- **Goal of the exercise**
Your answer should consist of the lines in the data below that contain "right".
- - - -
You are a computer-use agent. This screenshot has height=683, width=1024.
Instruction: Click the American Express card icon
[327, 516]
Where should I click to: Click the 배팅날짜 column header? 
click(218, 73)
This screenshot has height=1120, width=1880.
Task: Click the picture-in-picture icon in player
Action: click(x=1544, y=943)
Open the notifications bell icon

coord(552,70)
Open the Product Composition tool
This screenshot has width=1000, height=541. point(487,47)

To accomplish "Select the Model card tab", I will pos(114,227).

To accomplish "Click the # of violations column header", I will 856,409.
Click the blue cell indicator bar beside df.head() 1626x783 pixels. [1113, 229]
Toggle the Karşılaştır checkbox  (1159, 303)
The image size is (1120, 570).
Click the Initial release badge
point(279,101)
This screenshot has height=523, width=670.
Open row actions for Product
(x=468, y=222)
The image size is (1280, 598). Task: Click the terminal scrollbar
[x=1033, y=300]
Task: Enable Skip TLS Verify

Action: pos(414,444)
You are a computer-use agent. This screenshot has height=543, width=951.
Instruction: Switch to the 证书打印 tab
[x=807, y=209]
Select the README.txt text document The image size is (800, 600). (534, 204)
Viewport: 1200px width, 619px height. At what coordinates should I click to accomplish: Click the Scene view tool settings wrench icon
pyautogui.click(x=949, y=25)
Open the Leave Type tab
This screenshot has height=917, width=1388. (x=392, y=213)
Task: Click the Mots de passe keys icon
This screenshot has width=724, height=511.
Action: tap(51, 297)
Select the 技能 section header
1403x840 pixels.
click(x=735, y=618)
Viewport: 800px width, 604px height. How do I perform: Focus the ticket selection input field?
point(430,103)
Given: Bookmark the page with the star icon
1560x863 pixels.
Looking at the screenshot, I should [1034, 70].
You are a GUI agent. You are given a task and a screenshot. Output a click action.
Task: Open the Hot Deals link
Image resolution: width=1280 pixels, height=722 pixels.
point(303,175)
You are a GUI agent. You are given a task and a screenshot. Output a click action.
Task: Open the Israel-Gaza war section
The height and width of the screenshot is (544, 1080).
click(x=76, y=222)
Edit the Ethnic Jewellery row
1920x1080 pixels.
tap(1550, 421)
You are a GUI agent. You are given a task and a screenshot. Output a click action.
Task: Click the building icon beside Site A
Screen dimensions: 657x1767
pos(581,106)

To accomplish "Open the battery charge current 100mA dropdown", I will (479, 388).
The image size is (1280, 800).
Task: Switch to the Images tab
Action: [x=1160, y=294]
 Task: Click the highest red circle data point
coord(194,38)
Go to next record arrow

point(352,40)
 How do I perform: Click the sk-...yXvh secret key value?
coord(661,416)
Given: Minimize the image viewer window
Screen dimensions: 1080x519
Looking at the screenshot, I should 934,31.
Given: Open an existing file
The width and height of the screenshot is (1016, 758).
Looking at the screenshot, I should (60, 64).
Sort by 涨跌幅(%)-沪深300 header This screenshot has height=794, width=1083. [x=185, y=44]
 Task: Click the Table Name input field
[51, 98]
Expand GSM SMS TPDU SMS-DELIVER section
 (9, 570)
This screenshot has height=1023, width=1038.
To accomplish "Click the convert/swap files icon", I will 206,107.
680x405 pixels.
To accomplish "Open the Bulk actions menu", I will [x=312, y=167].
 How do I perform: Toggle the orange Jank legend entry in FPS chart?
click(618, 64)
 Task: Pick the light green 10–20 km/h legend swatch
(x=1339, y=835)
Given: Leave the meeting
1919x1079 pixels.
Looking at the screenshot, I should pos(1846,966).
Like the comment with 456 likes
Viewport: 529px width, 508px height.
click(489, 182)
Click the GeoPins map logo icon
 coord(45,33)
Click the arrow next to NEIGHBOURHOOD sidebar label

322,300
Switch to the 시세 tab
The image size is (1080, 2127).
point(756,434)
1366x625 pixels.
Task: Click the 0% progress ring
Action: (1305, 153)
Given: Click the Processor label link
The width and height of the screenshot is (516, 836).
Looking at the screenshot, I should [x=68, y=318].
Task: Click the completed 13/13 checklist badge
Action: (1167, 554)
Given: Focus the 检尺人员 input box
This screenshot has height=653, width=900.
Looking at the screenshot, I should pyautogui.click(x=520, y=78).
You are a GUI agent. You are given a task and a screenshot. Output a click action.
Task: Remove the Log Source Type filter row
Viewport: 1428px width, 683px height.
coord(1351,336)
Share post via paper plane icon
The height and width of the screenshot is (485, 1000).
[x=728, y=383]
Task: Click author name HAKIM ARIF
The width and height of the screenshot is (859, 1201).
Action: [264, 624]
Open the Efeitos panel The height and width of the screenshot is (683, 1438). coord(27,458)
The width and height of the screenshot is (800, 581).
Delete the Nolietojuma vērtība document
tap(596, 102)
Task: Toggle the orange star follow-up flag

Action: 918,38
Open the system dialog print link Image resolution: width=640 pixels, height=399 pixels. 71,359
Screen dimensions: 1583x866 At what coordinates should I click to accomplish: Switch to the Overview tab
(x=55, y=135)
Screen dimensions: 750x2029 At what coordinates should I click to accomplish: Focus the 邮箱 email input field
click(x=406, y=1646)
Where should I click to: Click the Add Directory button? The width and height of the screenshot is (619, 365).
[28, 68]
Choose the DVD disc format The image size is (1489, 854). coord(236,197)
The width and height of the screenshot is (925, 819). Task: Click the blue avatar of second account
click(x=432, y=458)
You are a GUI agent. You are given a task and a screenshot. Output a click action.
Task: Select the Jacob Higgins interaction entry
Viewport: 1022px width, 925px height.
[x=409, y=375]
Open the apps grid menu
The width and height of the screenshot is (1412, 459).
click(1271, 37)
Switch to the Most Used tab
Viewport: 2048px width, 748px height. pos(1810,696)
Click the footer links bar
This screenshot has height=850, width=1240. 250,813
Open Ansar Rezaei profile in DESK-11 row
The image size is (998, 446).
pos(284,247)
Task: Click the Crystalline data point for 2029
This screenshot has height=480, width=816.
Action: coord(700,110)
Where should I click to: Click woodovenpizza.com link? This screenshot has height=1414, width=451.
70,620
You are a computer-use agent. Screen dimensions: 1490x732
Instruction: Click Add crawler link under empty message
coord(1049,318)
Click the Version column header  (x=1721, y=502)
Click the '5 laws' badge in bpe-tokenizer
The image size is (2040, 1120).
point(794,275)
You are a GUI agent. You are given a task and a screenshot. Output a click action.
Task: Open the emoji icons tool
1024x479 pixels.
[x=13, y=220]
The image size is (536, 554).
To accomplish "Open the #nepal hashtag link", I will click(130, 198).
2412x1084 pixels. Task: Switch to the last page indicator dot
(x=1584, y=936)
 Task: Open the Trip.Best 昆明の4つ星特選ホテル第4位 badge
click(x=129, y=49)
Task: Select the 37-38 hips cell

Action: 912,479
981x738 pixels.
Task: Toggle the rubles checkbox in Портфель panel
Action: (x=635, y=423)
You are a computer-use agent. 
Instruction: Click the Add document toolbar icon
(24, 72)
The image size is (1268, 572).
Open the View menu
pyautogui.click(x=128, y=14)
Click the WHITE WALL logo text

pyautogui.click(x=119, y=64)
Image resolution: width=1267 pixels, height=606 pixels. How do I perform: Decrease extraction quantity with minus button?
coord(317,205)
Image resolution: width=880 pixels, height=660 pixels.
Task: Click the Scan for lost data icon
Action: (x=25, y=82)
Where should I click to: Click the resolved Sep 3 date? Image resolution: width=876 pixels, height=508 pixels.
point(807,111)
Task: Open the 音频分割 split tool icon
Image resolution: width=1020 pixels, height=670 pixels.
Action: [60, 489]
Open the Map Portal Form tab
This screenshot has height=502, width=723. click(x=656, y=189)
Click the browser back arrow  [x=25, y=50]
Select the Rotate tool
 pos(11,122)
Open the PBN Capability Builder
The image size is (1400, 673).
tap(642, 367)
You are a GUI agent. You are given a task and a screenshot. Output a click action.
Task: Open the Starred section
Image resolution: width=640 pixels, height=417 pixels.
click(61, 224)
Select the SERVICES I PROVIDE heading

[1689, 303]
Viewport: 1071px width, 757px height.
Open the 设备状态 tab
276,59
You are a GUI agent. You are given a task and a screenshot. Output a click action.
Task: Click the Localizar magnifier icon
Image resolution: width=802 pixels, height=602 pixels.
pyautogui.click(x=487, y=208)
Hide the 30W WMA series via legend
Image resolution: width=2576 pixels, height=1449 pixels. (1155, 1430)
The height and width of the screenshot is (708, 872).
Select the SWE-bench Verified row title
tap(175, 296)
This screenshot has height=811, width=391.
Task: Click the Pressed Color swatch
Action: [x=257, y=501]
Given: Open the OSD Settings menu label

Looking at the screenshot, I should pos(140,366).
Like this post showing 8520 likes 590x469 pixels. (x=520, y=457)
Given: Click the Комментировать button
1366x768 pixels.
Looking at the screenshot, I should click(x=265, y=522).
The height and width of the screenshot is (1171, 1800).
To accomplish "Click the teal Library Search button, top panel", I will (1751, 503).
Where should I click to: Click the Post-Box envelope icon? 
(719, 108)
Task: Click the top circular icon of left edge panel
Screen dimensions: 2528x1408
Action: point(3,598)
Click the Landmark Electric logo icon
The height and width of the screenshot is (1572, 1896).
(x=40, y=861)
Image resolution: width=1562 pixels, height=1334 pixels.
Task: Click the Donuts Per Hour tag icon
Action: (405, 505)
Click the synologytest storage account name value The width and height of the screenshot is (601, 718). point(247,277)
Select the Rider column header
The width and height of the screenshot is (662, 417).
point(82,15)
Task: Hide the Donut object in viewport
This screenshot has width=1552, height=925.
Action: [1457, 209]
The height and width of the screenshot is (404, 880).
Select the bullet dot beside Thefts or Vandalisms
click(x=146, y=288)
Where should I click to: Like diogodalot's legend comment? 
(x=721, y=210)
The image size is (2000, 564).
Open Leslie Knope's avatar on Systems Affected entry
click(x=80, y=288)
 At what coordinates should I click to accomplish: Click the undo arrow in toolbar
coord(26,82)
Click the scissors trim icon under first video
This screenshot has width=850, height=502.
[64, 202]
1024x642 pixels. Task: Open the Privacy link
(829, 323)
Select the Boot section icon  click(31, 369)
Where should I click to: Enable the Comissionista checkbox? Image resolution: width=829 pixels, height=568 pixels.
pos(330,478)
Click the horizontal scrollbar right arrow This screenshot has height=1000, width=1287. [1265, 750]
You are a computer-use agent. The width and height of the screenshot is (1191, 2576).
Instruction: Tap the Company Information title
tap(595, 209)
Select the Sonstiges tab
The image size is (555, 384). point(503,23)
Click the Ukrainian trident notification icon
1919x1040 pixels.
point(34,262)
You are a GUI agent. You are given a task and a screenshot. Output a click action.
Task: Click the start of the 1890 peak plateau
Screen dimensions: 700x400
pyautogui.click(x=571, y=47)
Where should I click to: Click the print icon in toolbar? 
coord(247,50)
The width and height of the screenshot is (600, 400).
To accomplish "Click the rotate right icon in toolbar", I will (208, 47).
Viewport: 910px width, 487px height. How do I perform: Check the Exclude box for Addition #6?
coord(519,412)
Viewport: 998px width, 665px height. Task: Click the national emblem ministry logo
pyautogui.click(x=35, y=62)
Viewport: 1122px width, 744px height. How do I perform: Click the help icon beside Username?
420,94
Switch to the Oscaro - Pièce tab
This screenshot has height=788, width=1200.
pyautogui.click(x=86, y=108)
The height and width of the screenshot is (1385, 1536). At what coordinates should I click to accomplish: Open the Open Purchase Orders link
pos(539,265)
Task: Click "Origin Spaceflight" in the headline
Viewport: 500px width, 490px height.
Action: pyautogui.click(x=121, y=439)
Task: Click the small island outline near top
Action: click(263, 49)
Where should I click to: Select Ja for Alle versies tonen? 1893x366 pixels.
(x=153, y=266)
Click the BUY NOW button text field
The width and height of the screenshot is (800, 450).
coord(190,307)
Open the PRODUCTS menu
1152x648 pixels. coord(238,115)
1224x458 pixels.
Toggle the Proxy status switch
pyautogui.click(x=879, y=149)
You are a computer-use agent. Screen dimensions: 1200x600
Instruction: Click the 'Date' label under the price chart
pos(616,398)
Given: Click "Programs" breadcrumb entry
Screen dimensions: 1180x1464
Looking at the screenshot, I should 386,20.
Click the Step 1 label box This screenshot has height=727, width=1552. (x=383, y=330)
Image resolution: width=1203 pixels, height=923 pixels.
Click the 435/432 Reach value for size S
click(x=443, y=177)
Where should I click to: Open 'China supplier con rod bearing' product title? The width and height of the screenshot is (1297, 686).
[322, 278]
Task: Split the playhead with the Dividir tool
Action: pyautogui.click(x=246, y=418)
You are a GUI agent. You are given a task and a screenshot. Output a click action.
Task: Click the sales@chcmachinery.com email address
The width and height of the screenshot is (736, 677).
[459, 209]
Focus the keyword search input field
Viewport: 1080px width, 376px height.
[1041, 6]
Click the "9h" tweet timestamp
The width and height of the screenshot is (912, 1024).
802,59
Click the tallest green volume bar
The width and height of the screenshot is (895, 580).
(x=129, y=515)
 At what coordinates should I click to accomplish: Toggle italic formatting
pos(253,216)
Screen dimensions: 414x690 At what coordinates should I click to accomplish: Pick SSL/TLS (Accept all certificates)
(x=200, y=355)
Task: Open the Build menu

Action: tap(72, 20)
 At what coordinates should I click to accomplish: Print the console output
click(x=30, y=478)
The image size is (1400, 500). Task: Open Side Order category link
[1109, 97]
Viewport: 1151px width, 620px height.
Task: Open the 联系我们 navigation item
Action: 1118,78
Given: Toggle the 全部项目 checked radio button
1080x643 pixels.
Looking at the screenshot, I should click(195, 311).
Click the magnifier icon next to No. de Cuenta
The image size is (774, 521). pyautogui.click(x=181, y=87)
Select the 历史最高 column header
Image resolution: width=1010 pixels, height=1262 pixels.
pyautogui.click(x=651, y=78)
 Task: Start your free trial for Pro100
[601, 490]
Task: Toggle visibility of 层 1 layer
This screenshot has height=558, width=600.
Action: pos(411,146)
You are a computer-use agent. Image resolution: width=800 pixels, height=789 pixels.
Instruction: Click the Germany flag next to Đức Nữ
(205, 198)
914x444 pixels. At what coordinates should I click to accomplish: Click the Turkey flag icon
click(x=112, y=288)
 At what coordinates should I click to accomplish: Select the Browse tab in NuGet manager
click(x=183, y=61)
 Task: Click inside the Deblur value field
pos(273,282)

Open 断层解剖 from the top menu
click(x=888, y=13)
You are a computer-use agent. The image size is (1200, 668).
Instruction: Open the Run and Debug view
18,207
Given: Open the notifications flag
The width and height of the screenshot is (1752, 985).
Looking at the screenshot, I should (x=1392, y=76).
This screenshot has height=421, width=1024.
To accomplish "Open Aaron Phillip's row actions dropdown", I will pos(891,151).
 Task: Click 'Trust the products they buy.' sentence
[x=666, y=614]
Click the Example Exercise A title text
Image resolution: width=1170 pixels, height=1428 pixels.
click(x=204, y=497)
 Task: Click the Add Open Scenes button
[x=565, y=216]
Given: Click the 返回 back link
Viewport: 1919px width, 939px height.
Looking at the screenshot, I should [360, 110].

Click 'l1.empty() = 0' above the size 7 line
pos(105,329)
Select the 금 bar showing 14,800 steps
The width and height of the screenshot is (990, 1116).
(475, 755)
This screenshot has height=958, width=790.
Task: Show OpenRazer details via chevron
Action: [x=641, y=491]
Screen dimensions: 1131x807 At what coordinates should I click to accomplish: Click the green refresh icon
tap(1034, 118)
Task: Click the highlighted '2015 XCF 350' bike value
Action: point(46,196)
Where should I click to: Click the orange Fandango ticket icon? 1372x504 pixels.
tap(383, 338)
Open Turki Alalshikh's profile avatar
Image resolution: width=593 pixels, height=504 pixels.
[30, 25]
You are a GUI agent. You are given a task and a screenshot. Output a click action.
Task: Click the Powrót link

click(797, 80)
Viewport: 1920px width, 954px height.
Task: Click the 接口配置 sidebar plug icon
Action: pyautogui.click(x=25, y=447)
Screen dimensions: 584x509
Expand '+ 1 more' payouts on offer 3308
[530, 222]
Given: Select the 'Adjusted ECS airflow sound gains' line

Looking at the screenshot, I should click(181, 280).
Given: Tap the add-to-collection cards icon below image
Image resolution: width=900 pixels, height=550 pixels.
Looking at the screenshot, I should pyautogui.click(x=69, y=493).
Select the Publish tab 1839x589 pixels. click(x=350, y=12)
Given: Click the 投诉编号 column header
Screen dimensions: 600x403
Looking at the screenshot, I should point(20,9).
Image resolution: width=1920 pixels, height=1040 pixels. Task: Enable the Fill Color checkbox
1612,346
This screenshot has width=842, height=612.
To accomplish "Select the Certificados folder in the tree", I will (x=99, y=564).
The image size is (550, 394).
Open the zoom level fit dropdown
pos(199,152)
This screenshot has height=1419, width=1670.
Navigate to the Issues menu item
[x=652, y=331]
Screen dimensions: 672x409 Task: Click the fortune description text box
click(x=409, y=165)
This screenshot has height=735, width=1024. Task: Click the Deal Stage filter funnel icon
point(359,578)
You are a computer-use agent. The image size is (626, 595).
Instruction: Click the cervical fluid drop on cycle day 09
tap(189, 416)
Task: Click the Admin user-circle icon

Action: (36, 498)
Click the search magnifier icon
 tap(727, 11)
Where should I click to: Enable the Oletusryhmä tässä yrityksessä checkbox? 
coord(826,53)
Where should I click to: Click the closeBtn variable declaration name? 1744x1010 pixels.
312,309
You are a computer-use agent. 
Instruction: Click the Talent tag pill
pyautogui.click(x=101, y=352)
- - - -
- **Solution to this task**
Click the horizontal scrollbar right arrow This screenshot has height=1000, width=1287. [1265, 750]
To accomplish "Click the rotate right icon in toolbar", I will (208, 47).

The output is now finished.